Une fois les silos remplis, les Brodard consacrent une heure à la fabrication, tous les sept à dix jours. «Nos vaches disposent ainsi d’un concentré quasiment toujours frais.» La production à intervalles rapprochés permet également aux Brodard de faire varier les caractéristiques de leur formule. «On ajuste le rapport énergie/protéines et la granulométrie selon les observations effectuées sur le bétail, la météo, la pousse de l’herbe et, bien entendu, les résultats du contrôle laitier.» Ainsi, avant la mise à l’herbe à la mi-avril, Claude et Baptiste diminuent progressivement les tourteaux protéiques et modifient la grille du moulin afin d’obtenir un mélange plus grossier, pour compenser la tendreté de l’herbe. «Nos vaches digèrent ainsi de façon plus efficiente et leur santé s’en ressent.»

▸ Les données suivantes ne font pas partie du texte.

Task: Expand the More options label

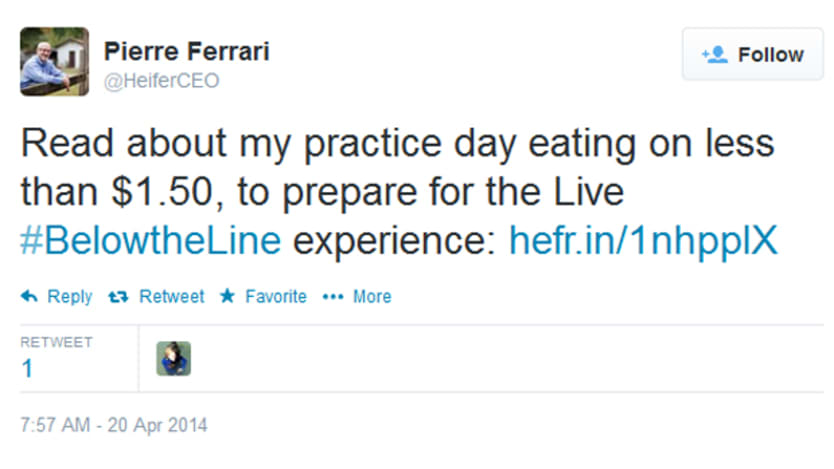Action: point(372,297)
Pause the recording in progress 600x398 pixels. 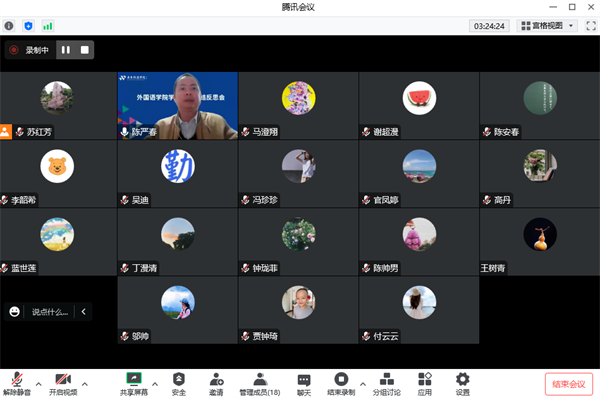point(66,50)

Depuis la mise en route du moulin à la ferme il y a cinq ans, les trente normandes des Brodard, qui produisent désormais 220000 kg de lait par année destiné à la fabrication de gruyère AOP, ont vu leur productivité annuelle augmenter de 1000 l – sans que les teneurs qualitatives et la matière utile en soient affectées. De quoi satisfaire Claude et Baptiste Brodard: «Nos résultats techniques ont progressé, et nous maîtrisons désormais mieux nos coûts de production.»

Texte(s): Claire Muller
Photo(s): Claire Muller

Bon à savoir

La fabrication d’aliment est véritablement inscrite dans les gènes de l’exploitation des Trois Épis, à Aigle (VD). «Voilà cinquante ans que nous n’avons pas acheté de concentré dans le commerce», précise Marc Loewensberg, exploitant de ce domaine avicole comptant deux poulaillers de 6000 pondeuses, qui élève en sus ses propres poulettes. Pour l’aviculteur vaudois âgé de 45 ans, disposer de sa propre ration, fabriquée à partir de matières premières locales, constitue désormais un argument commercial essentiel. «La totalité de notre production d’œufs est vendue en direct à des épiceries, restaurants, hôtels et clients privés de la région», précise l’agriculteur, qui a suivi une formation accélérée à la meunerie il y a quelques années.

Projet d’huilerie
Ses 600 tonnes annuelles de maïs, blé, luzerne, pois protéagineux sont fournies par quatre de ses collègues agriculteurs chablaisiens. «Les tourteaux de soja et de tournesol sont issus des deux huileries que compte la Suisse. Mais je projette d’en construire une à court terme sur mon domaine afin de gagner encore en autonomie.» Il faut compter quatre heures pour que le dispositif de fabrication, automatisé il y a déjà douze ans, produise entre 2000 et 4000 kg d’aliment. «Le moulin à marteaux fonctionne généralement tous les deux jours. C’est avec un aliment fraîchement moulu qu’on a le plus de rendement nutritif.»

L’équilibre parfait
Aux yeux de Marc Loewensberg, la formulation constitue la principale difficulté. «Entre les besoins différenciés des poulettes et des pondeuses, nous devons fabriquer huit aliments différents.» Produire du concentré revient à un véritable tour de force: «Nourrir des pondeuses s’avère très pointu, il faut trouver l’équilibre parfait. Les poules sont extrêmement exigeantes et ne pardonnent pas le moindre écart: un simple déficit vitaminé ou un excès de matières grasses se traduira immédiatement par une baisse de ponte et donc une perte économique.» En outre, l’exploitant surveille constamment les conditions de stockage de ses grains, qu’il fait régulièrement analyser en laboratoire.

Relation de confiance
«J’entretiens une relation de confiance avec mes producteurs. En échange d’une rémunération supérieure à ce qu’ils obtiendraient dans la filière standard, je leur demande de travailler aux champs en s’inspirant des méthodes agroécologiques, sans intrants, sans travail du sol, avec des couverts végétaux. Là encore c’est quelque chose que je peux faire valoir auprès de mes clients!»